Whether this statement of the son that it did not then warm the house was true or not, nowhere appears from any evidence offered on the part of the defendant. Neither the son nor any of the defendant’s witnesses contradict the statement of the plaintiff’s witness that the furnace worked well after the alteration was made; all their testimony as to its insufficiency, relates to its condition and working‘before the change was made, and their testimony fails in the most essential point, in giving no account of the result after the alteration.

If the defendant wished to rescind the contract, it was incumbent upon him, if the furnace upon cold days would not heat the house, after the alteration made in it, to have so notified the plaintiff; otherwise, he must be regarded as having elected to keep it, with the right to sue for the breach of the warranty, or show the extent of its diminished value by way of abatement in an action for the price (Mondel v. Steel, 8 Mees. & Weis. 858; Street v. Blay, 2 B. & Ad. 456; Pomeroy v. Shaw, 2 Daly, 267; Hilliard on Sales, 32.). If after the alteration, it was still insufficient, he should have notified the plaintiff promptly, and not have gone on using it as he did, not only until late in January, but throughout the whole of that winter.

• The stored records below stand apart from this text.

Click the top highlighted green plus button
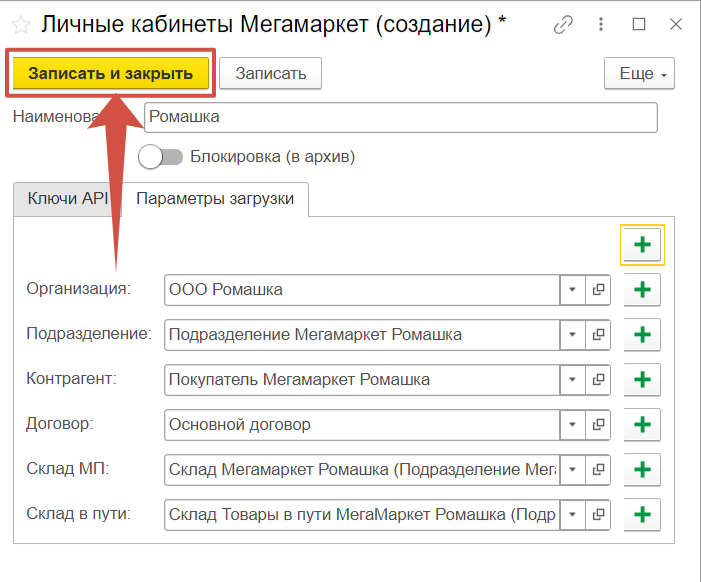Image resolution: width=701 pixels, height=582 pixels. 642,245
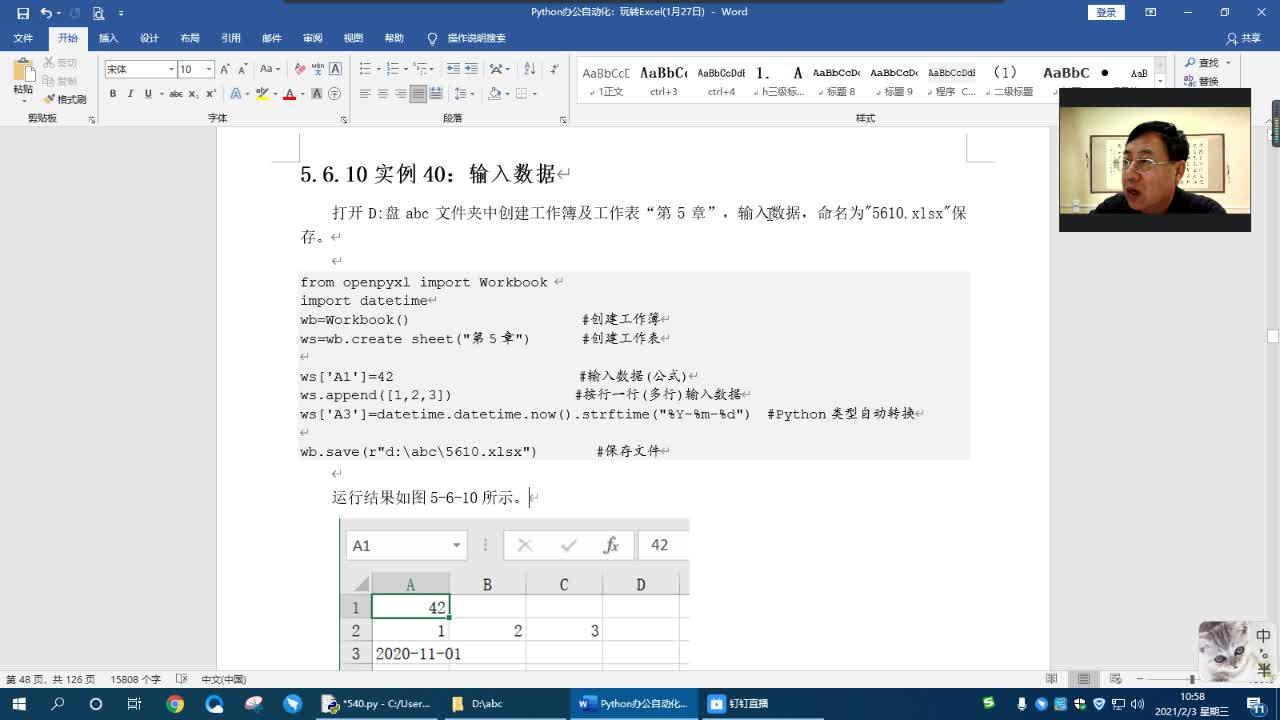1280x720 pixels.
Task: Open the 视图 (View) ribbon tab
Action: coord(353,38)
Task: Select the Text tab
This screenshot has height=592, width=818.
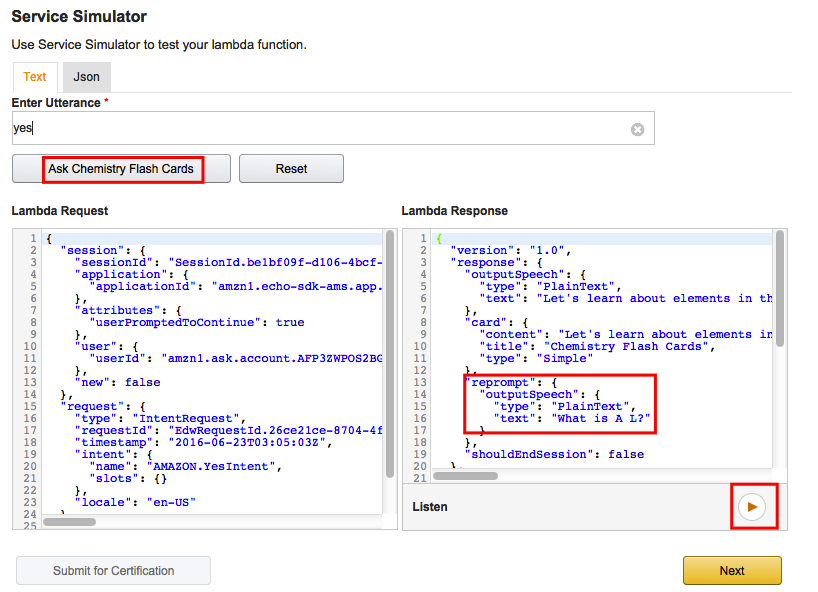Action: [35, 77]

He did not, by his letter in January, 1869, as he might have done then, rescind the contract; but it was a request to the plaintiff to examine the furnace, and if any improvements or suggestions were to be made, to give the defendant the benefit *110of them. This was an authority to make the changes or alterations which the plaintiff did make before the furnace was required for use in the following winter, and, if after this change the furnace was still insufficient, it was for the defendant to show it to entitle him to rescind the contract. What the defendant’s son wrote to the plaintiff, or said to the plaintiff’s brother, was a species of evidence which the justice had a right to consider as of little or no weight against the positive statement of the plaintiff’s witness, that the furnace, after the alteration, worked well. The defendant might have been entitled to counter-claim something for the insufficiency of the furnace during the first winter of its trial, and that defense was set up in his answer; but he failed to give any evidence that would serve as a guide or measure by which the justice could reduce the amount agreed in the first instance to be paid.

The judgment should be affirmed.

Judgment affirmed.

Present, Daly/CK J., Labbemore and J. F. Daly, JJ.